REQUIRED ACTION —
Your answer must be an exact copy of the records, with no pictures included.

STORED DATA —
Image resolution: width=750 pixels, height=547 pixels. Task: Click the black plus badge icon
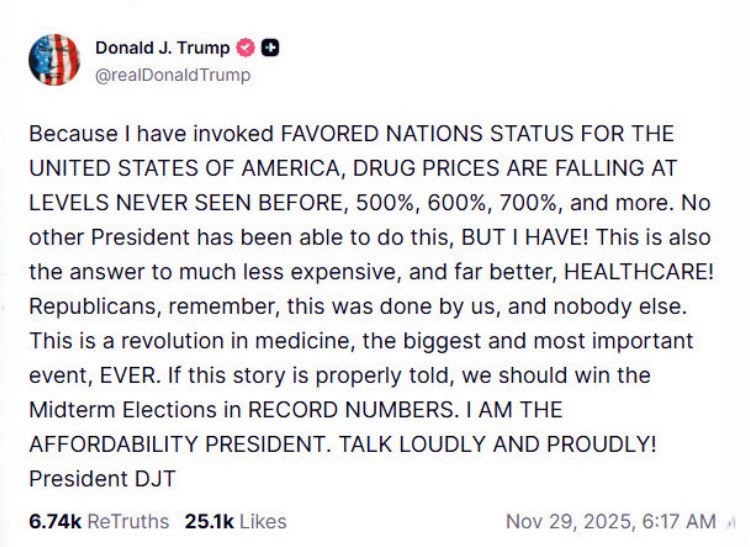click(270, 48)
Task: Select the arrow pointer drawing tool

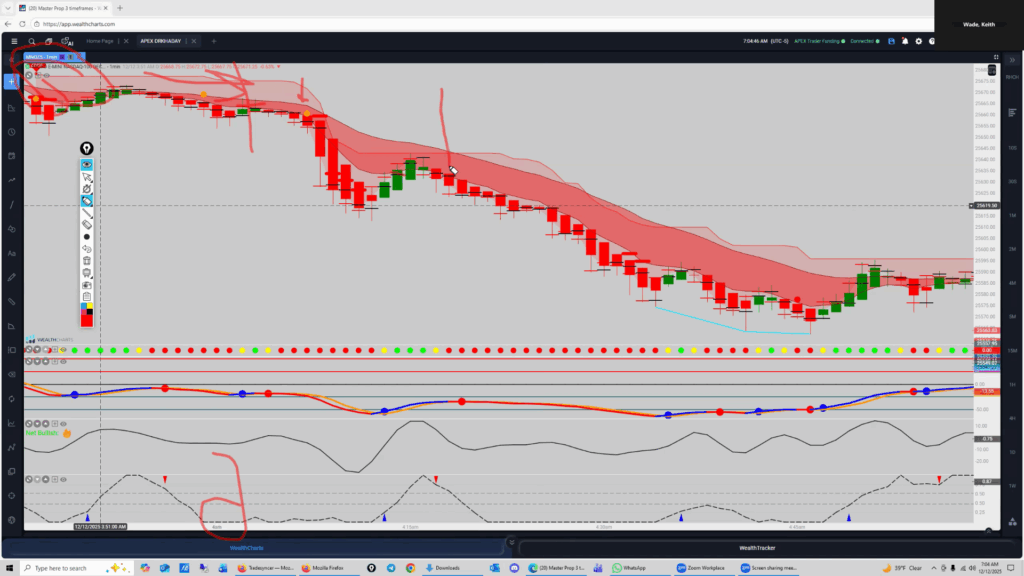Action: tap(87, 177)
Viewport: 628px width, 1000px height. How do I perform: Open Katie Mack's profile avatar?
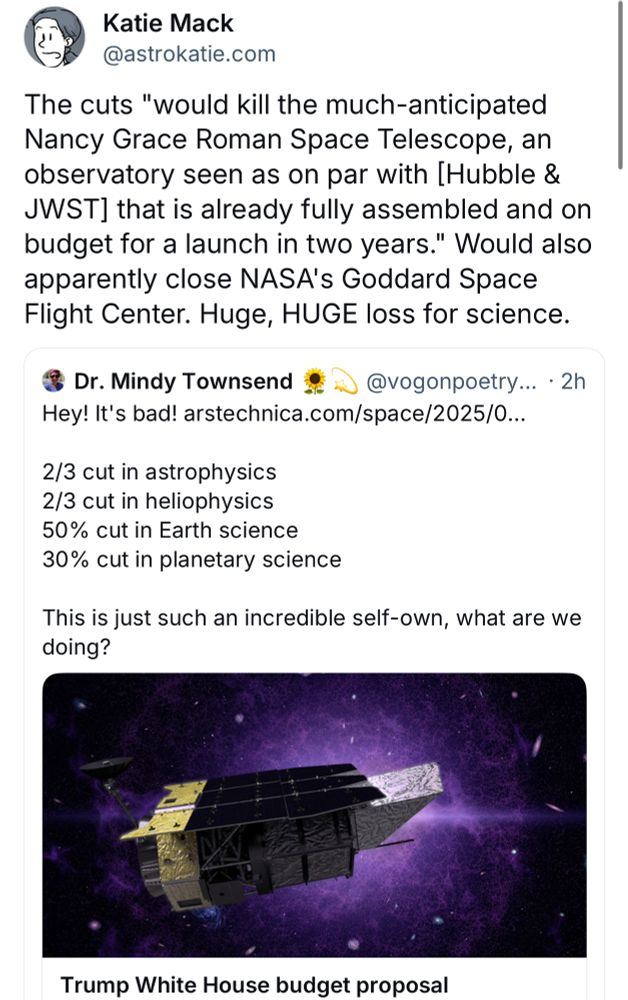coord(54,38)
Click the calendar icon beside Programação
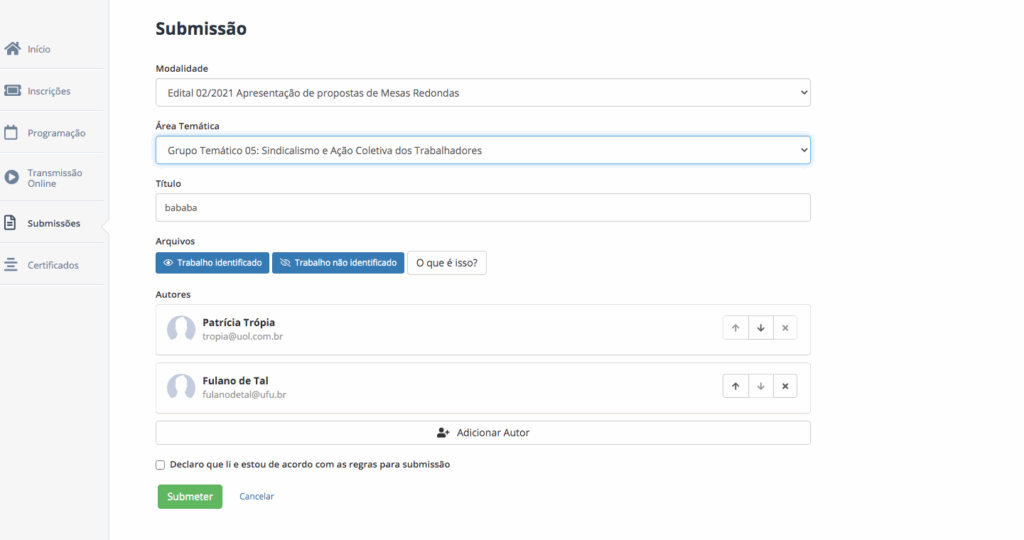The height and width of the screenshot is (540, 1024). (13, 133)
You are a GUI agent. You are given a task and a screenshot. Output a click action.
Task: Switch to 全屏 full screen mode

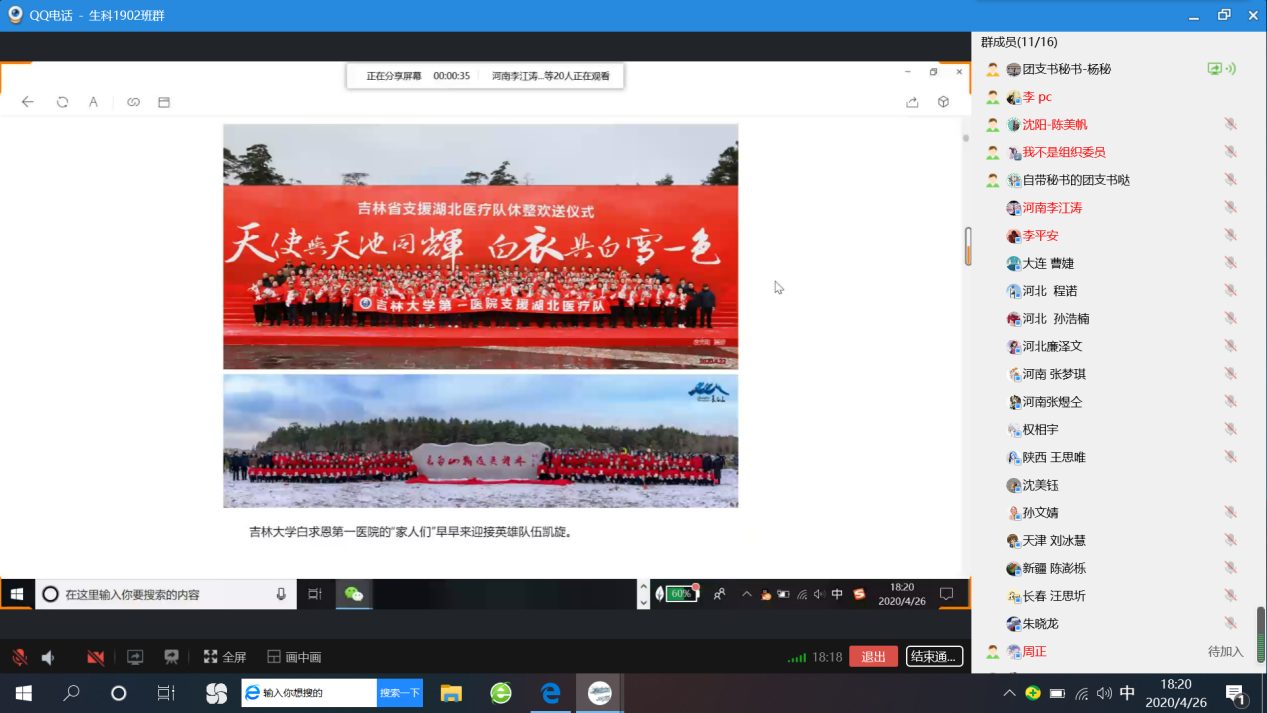click(x=224, y=657)
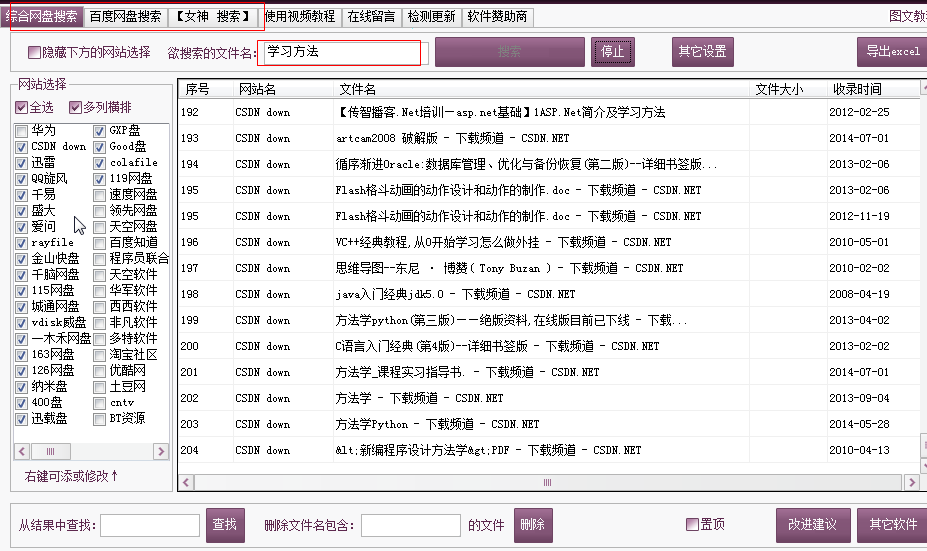This screenshot has width=927, height=551.
Task: Toggle the 多列横排 checkbox
Action: [75, 108]

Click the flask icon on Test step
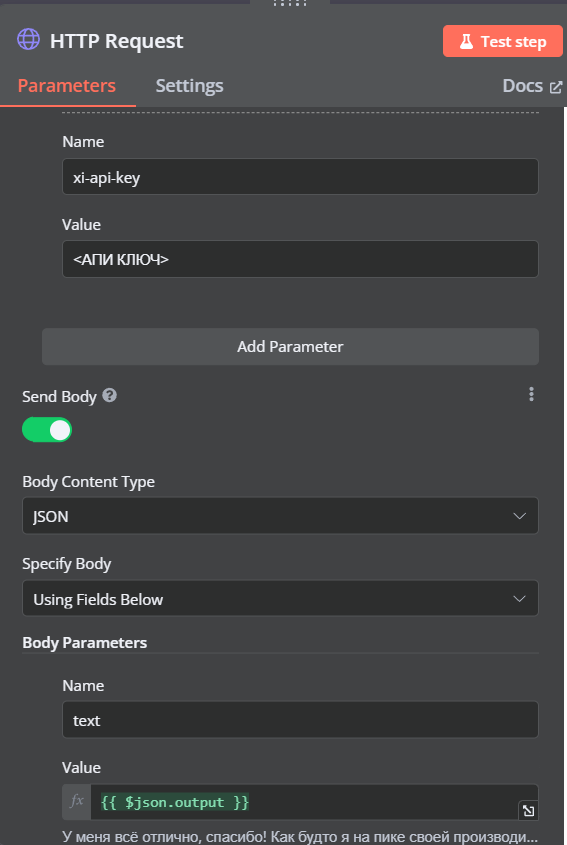pos(466,41)
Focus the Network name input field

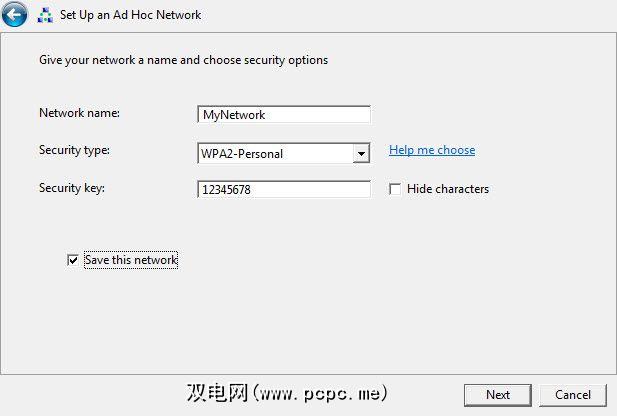point(284,115)
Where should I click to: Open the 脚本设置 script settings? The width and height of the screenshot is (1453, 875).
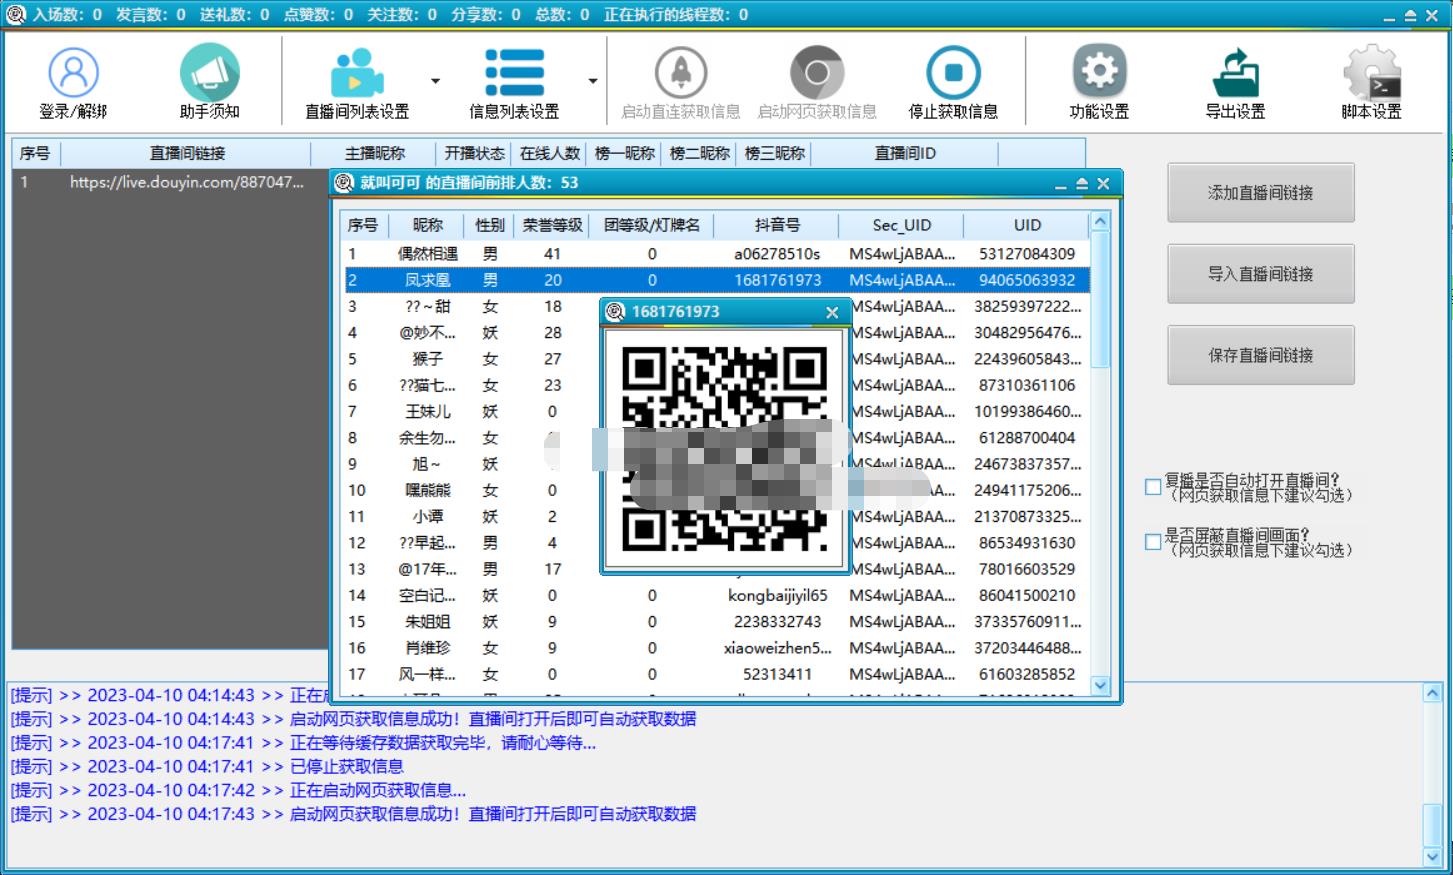tap(1371, 80)
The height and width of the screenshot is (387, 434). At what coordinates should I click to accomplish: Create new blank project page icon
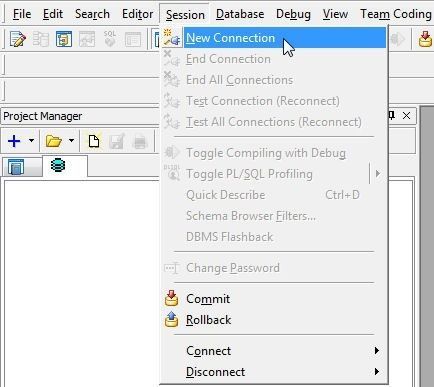(94, 141)
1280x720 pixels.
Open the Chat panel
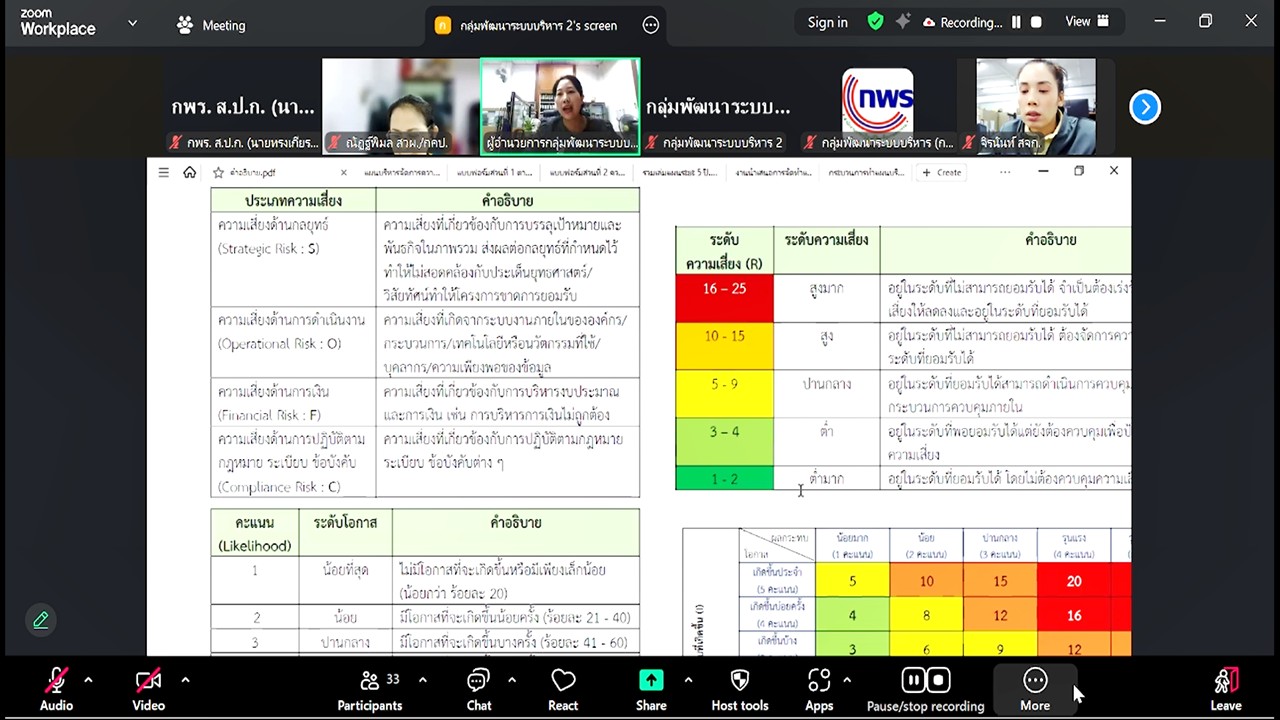479,688

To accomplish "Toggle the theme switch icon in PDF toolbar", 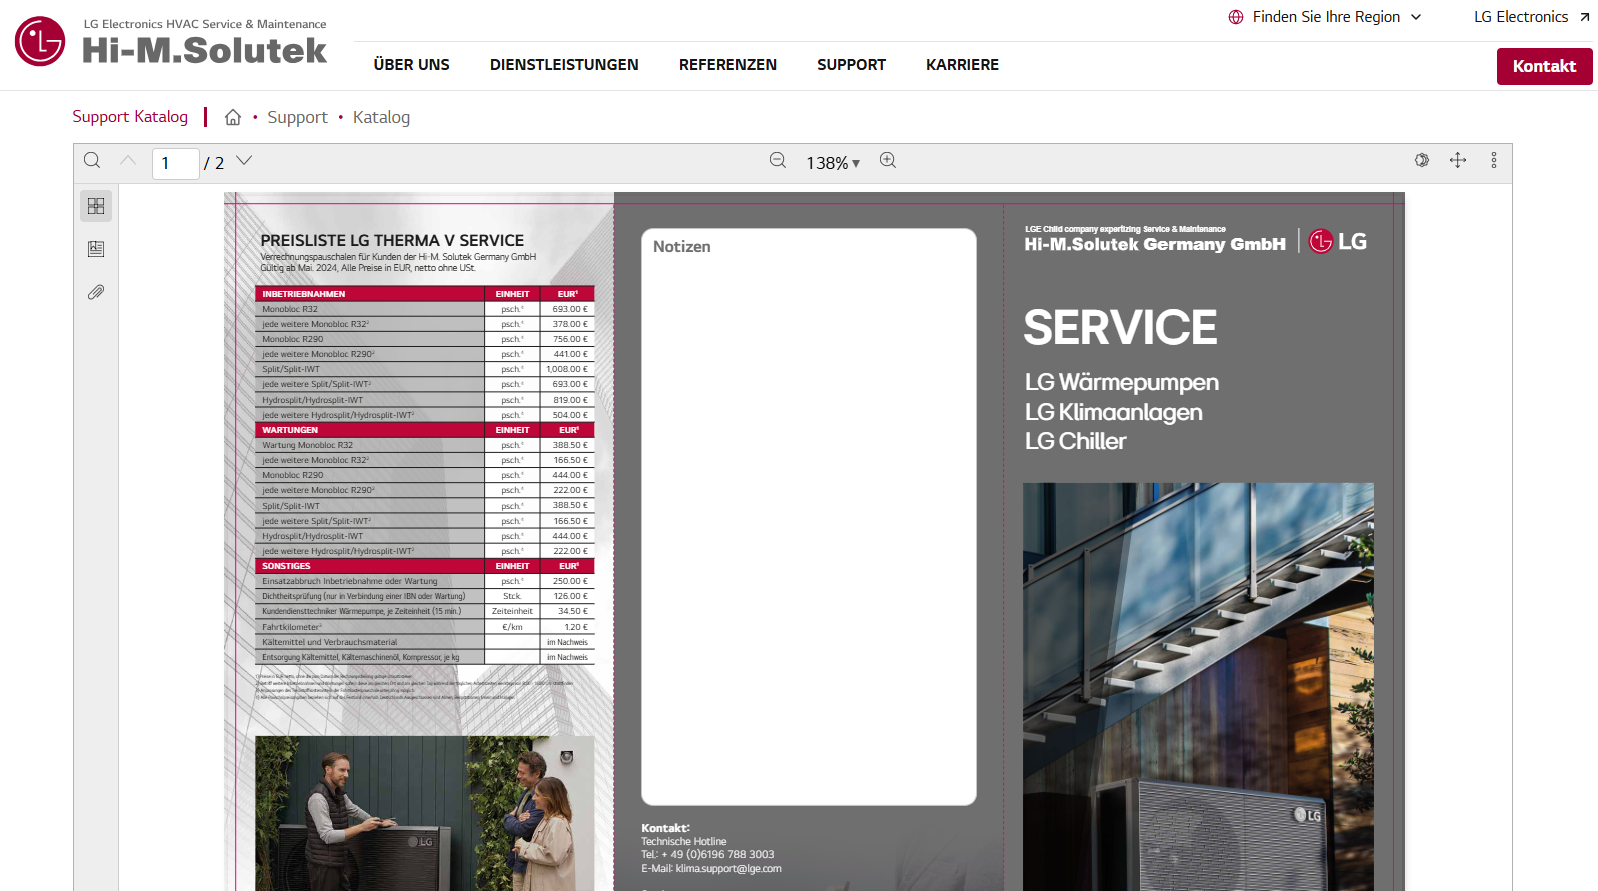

OUTPUT OF THE EXERCISE —
Image resolution: width=750 pixels, height=547 pixels. Task: Click the black plus badge icon
click(270, 48)
Task: Select the arrow pointer drawing tool

Action: tap(87, 177)
Viewport: 628px width, 1000px height. How do I perform: Open Katie Mack's profile avatar?
coord(54,38)
Click the calendar icon beside Programação
The height and width of the screenshot is (540, 1024). (13, 133)
You are a GUI agent. You are given a task and a screenshot. Output a click action.
Task: Switch to 全屏 full screen mode

click(x=224, y=657)
This screenshot has width=927, height=551.
Task: Toggle the 多列横排 checkbox
Action: [75, 108]

Click the flask icon on Test step
pos(466,41)
Focus the Network name input field

point(284,115)
Where should I click to: Open the 脚本设置 script settings? The width and height of the screenshot is (1453, 875).
tap(1371, 80)
The height and width of the screenshot is (387, 434). At what coordinates should I click to accomplish: Create new blank project page icon
(94, 141)
1280x720 pixels.
Open the Chat panel
479,688

To accomplish "Toggle the theme switch icon in PDF toolbar", 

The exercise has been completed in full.